“Don’t talk about me like I’m not in the room, Mama,” Red said. “Anyway, I can make the walk better than you can, probably. I’ve been training.”
“But perhaps we should take the car part of the way—don’t interrupt me, Delia—so that you don’t have to go as far on your leg. Yes, I know you’ve been training and walking around with that crazy backpack for weeks, but you just don’t know what kind of effect all that exertion will have on you.”
“It’s my leg,” Red said. “It’s attached to my body and I know better than you what I’m capable of.”
“Don’t be rude to your mother,” Dad said.
Red wasn’t trying to be rude, but this was the worst part of being an amputee. She could deal with the fatigue and the swelling and the stares and the unbelievably rude questions from strangers. What she couldn’t deal with was people who were not amputees acting like they knew what was best for her, and yes, that included her family.
Even though she’d lost part of her leg years and years ago, her mother would still sometimes look at the prosthetic leg with big welling eyes and wipe away a tear.
Red didn’t cry over her lost leg. What was the point? But Mama did, like crying might magically make her daughter whole.
The second worst thing was when people said dumb shit like, “You’re so brave.” Red didn’t think getting hit by an idiot who was looking at his cell phone instead of the road while he was driving made her more brave than anyone else.
Besides, what else was she supposed to do? Refuse her fake leg?
She’d chosen the leg because she thought (even at the age of eight) it gave her the most mobility, and the lowest possibility of sympathetic glances (when she wore pants the prosthesis was covered, and only her limp gave her away). Sympathy made her back teeth grind.
“I’m not trying to be rude to Mama. I am telling you that I am just as capable as you are,” Red said. “And after all these years you should know that.”
“I am not saying that you’re not capable, just that you might get tired. I don’t think you should dismiss my concerns just because they don’t fit your view of yourself,” Mama said, her eyes narrowed.
“Stop treating me like half a person,” Red said. “I am missing my leg below the knee. My brain is still functioning. I know what I can do and what I can’t.”
“I said, don’t talk to your mother that way,” Dad said, but it was like he wasn’t in the room because Red and Mama were in the Death Stare Zone and nothing and nobody came between them in that place.

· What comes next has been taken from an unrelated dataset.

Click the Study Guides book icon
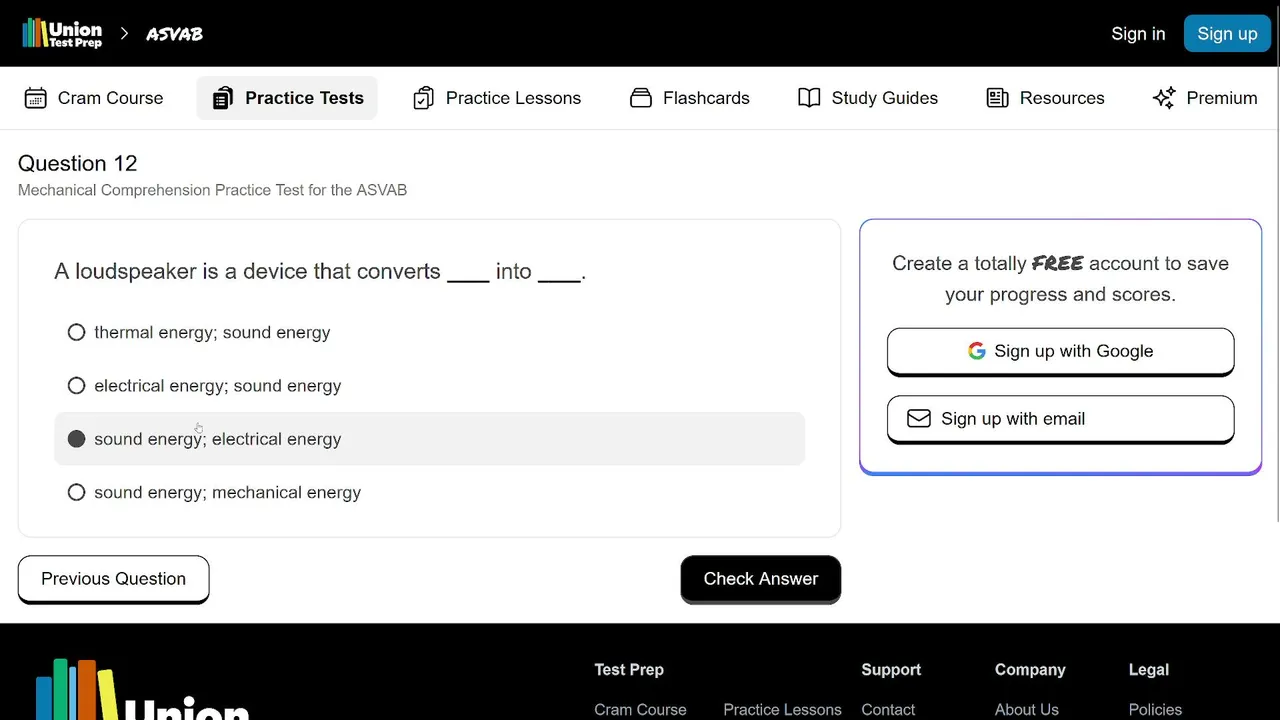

“Delia, you persist in thinking you are normal—” Mama began.
“I
“I don’t think reading that much science fiction makes you normal,” Adam said.
“Stay out of it, Adam,” Red said.
“Yes, Adam, stay out of it,” Mama said. “Delia knows everything already, so why should adults who care about her try to tell her anything?”
“I’m an adult, too.”
“Then act like one. What if your stump gets blisters from all that walking? What if you get an infection? I’m not talking about this terrible disease,” she said, gesturing toward the window and the nebulous millions. “I’m talking about a regular bacterial infection. The kind that can get in your body through an open wound and kill you. There won’t be any ambulances or emergency rooms out there.”
“You can get an infection, too, you know,” Red said. “You could trip over a rock and cut your hand open and get just as infected as your poor crippled daughter.”
Mama sucked in her breath between her teeth, because Red had used the C-word—the word that had been forbidden since the day she came home from the hospital.
“You are not a cripple,” Mama said.
“You say that, but you don’t act like it,” Red said.
She hated the way her mother could make her feel like a little child, the way only Mama could make tears clog up her throat and her hands form helpless little fists.
Red shouldn’t have stayed home and attended her parents’ college. She knew that—she’d been accepted at better universities than Adam (much better, actually, and she’d been very mature about not rubbing it in his face, no easy task when she’d been seventeen) because her grades had been outstanding—but she’d been worried about them being alone.
Her parents were older than most of her peers’ parents—Red’s mother hadn’t had Adam until she was thirty-eight—and while they were hardly feeble they were approaching the age when little things started going wrong and getting more difficult. Red’s father took pills for his blood pressure, and Mama seemed to tire more easily. It was just part of aging, nothing especially unique about it, but Red had worried about the two of them in that house so far out of town, especially when winter came and their quarter-mile driveway would need to be plowed before anyone could even run to the grocery store for milk.
It had been easy for Red to say she would take her degree at the place where they were both on the faculty, and let them think it was because she still needed them to take care of her when it was actually the other way around.